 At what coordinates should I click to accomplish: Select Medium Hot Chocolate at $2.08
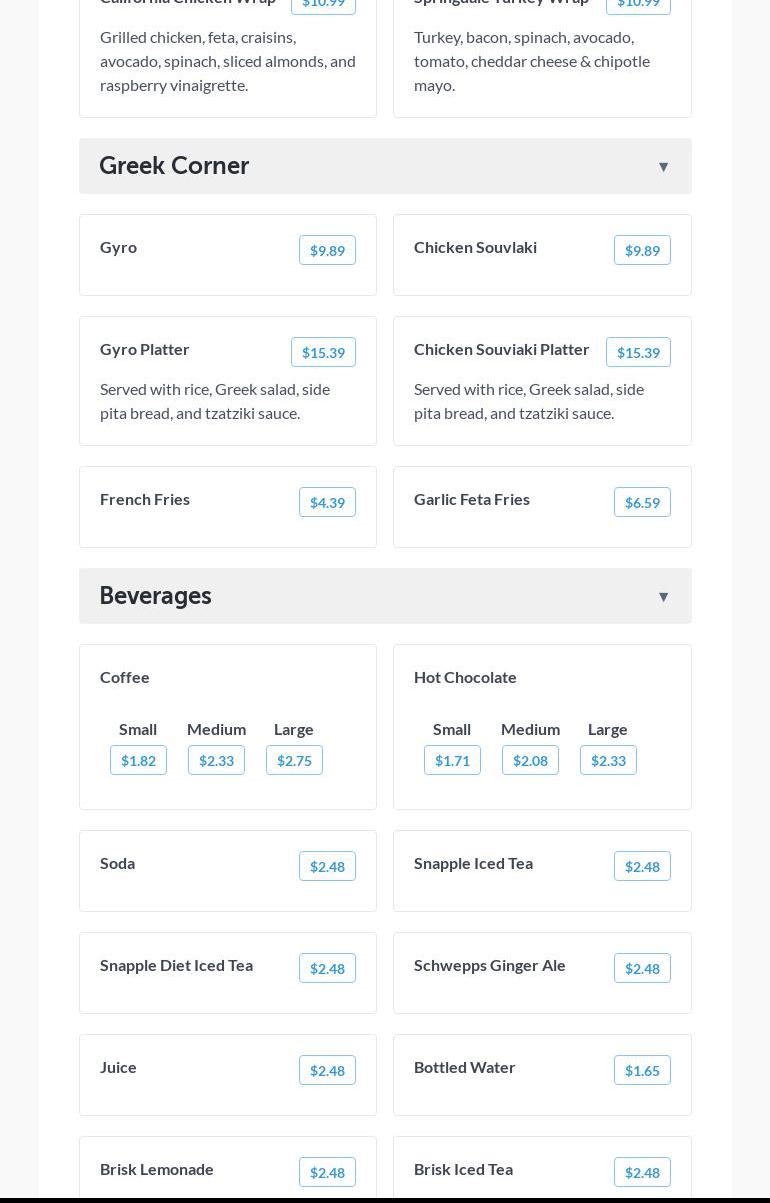coord(530,761)
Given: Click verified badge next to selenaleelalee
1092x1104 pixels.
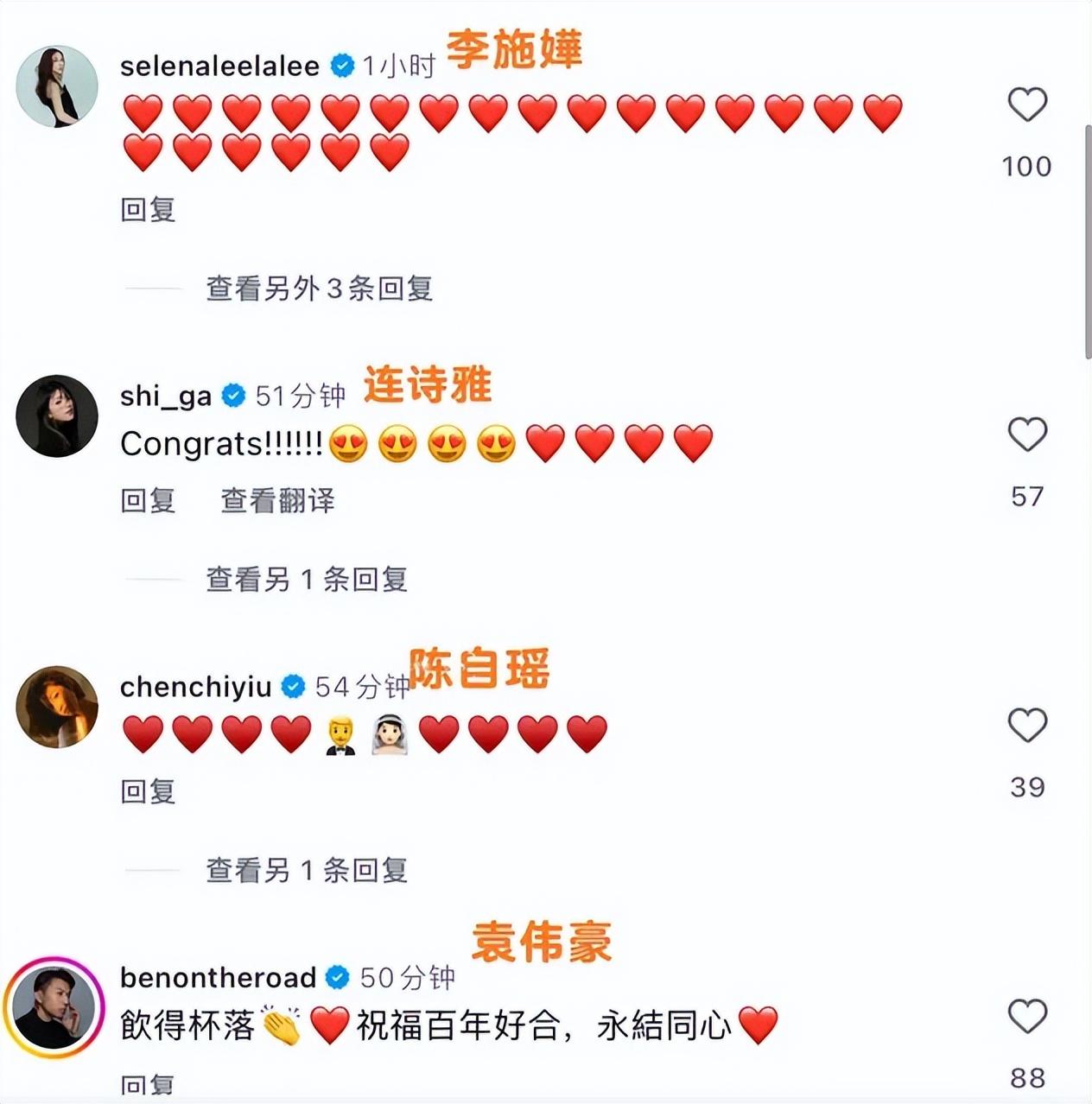Looking at the screenshot, I should click(x=343, y=66).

**********

**Your assignment:** If a record contains a picture, leave the picture out and retype everything else exactly.

**The answer:**
 At what coordinates should I click to accomplish: Select Medium Hot Chocolate at $2.08
coord(530,761)
Given: Click verified badge next to selenaleelalee
1092x1104 pixels.
Looking at the screenshot, I should click(x=343, y=66).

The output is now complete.